#### Фрагмент страницы:

+ + +

Дневник А.С. Суворина
Шрифт:
13 октября.
«Женитьба Белугина». Пискарева плоха.
Был у князя Барятинского и его жены Яворской. Взяли Яворскую в труппу на 800 руб. без бенефиса, потом 600 и бенефис.
Ужинали — Чехов, Давыдов и я. Давыдов сказал: «по моему, талантливый человек не может быть мрачен. Он все замечает, все видит, вечно заинтересован чем-нибудь». Он разумел актрис и актеров. Думаю, что это не совсем справедливо. В разговоре Давыдова, много талантливости и жизни. Критикуя mise en sc`ene «Чайки», устроенной Карповым, он много сказал правдивого. «Надо, чтобы все было уютно» — и это правда. Он многое видит и чувствует и говорит о том, с каким удовольствием он стал бы учить молодых.
Был на репетиции «Злой Ямы», комедии Фоломеева. Комедия была написана в 4-х действиях. Я просил автора сделать из них 3, это было не трудно. Пьеса груба, но талантлива. Автор настаивает на том, чтобы брат ударял сестру сапогом по лицу, говоря, что это «высшее оскорбление». Я сказал, что не допущу этого. На сцене достаточно намеков. Ведь нельзя же человека раздеть и сечь его розгами.

+ + +

#### Исходные данные:
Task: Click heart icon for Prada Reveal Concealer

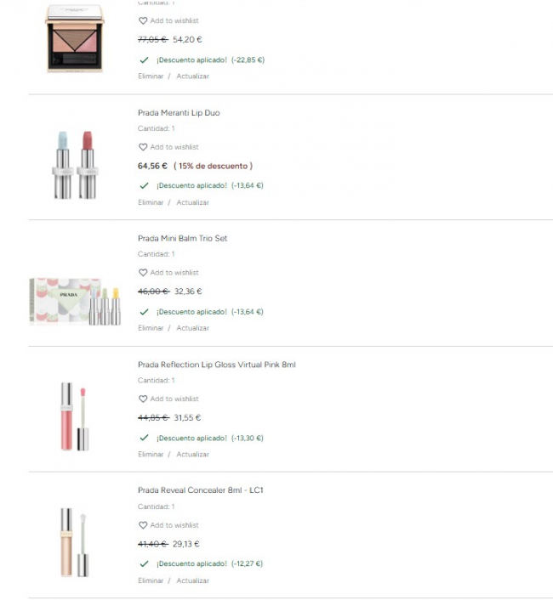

+ + +

#### Поставленная задача 1:
На каких условиях Яворскую сначала взяли в труппу, согласно записи из дневника Суворина?
#### Поставленная задача 2:
Воспроизведите дословно отрывок из записи из дневника Суворина, начиная со слов «Дневник А.С. Суворина» и заканчивая словами «бы учить молодых.».
#### Поставленная задача 3:
Назовите все пьесы, упомянутые в записи из дневника Суворина.
Отвечайте, опираясь только на запись из дневника Суворина.

#### Решение задачи 1:
На 800 рублей без бенефиса.

#### Решение задачи 2:
Дневник А.С. Суворина
Шрифт:
13 октября.
«Женитьба Белугина». Пискарева плоха.
Был у князя Барятинского и его жены Яворской. Взяли Яворскую в труппу на 800 руб. без бенефиса, потом 600 и бенефис.
Ужинали — Чехов, Давыдов и я. Давыдов сказал: «по моему, талантливый человек не может быть мрачен. Он все замечает, все видит, вечно заинтересован чем-нибудь». Он разумел актрис и актеров. Думаю, что это не совсем справедливо. В разговоре Давыдова, много талантливости и жизни. Критикуя mise en sc`ene «Чайки», устроенной Карповым, он много сказал правдивого. «Надо, чтобы все было уютно» — и это правда. Он многое видит и чувствует и говорит о том, с каким удовольствием он стал бы учить молодых.

#### Решение задачи 3:
«Женитьба Белугина», «Чайка», «Злая Яма».